I’ve been gradually transitioning towards a low carb diet over the past few months, and my metabolism is now officially fat-based. I wouldn’t call it a self-experiment. It’s been years of gradually tightening up the nutritional side, which has eventually led me to clamp down on carbs altogether.

Believe it or not, it’s actually easier than piling the calories through a carb-fest of cereal, oats, rice, and pasta. I’ve been down that route, and it just doesn’t work very well. Any muscle gain gets saddled with accompanying energy swings, bloat, brain fog, and inevitable fat gain. 

A high calorie diet that’s also steep on inflammation is going to wreak havoc on the body. Wheat and sugar are pro-inflammatory foods that are hard for the body to manage at high doses. 

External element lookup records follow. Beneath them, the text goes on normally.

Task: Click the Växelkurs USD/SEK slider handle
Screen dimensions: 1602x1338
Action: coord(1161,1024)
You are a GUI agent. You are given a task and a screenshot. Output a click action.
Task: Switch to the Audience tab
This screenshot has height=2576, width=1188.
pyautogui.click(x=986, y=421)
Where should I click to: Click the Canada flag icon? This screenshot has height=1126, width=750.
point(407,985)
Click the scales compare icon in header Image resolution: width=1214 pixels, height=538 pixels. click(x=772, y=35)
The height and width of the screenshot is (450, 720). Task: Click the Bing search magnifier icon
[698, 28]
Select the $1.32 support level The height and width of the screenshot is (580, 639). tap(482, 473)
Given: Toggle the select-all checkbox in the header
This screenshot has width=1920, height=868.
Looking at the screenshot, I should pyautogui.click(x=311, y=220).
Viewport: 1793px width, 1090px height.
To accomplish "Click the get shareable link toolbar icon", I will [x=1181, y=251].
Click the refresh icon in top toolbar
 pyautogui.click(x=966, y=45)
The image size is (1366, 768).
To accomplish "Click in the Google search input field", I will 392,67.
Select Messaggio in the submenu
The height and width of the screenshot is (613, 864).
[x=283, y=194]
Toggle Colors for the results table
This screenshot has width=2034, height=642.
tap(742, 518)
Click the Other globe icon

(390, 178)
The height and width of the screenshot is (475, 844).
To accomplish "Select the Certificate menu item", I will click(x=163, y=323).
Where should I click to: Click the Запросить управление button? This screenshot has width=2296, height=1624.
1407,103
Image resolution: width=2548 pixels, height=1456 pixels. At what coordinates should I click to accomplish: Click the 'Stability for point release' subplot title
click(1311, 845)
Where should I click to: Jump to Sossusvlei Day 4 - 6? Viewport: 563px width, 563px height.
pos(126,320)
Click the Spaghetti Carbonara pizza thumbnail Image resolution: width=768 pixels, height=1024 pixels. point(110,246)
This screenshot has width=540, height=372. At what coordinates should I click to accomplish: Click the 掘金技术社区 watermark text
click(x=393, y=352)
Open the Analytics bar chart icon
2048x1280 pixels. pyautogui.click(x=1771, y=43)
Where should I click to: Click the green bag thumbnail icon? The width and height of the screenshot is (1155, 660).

In my case, my brain has always been sensitive and quick to react to issues in the gut, so the margin for error is slight. I’ve shied away for a few years from bulking for that reason. It just gets miserable after a while and I give in to the urge to jump back into a deficit.

It’s still early days to draw conclusions from my diet, but there has been a slight tradeoff in strength levels, which is to be expected. Heavy weights consume a lot of glycogen, so a diet of low carbs may not adequately fuel intense workouts. 

But I’ve been supplementing with dextrose powder during sessions to still give me the ammo to take on the peak sets. The muscles clear out blood sugar during the workouts, and I’ll go back to burning fat in the aftermath.

On the positive side, the meals are smaller and easier to digest, and my brain feels so much clearer as a result. And there’s absolutely no hunger or even impulse to eat in the evening hours. I’m still at a pretty low body-fat %, so I’d expect to still run into periods of hunger during the fasts. But there hasn’t been a peep.

I’m eating at around 3200-3500 calories, with the vast majority coming from fat. I could eat more protein, but that also tends to be pro-inflammatory at excessive doses, so I’ve kept it down to just below the general 1g per lb recommendation.

It’s been going so well, that I’ve decided to extend my bulk out for a while longer, and see just how much I can nail the dietary regime, before I make the plunge again to get the summer physique.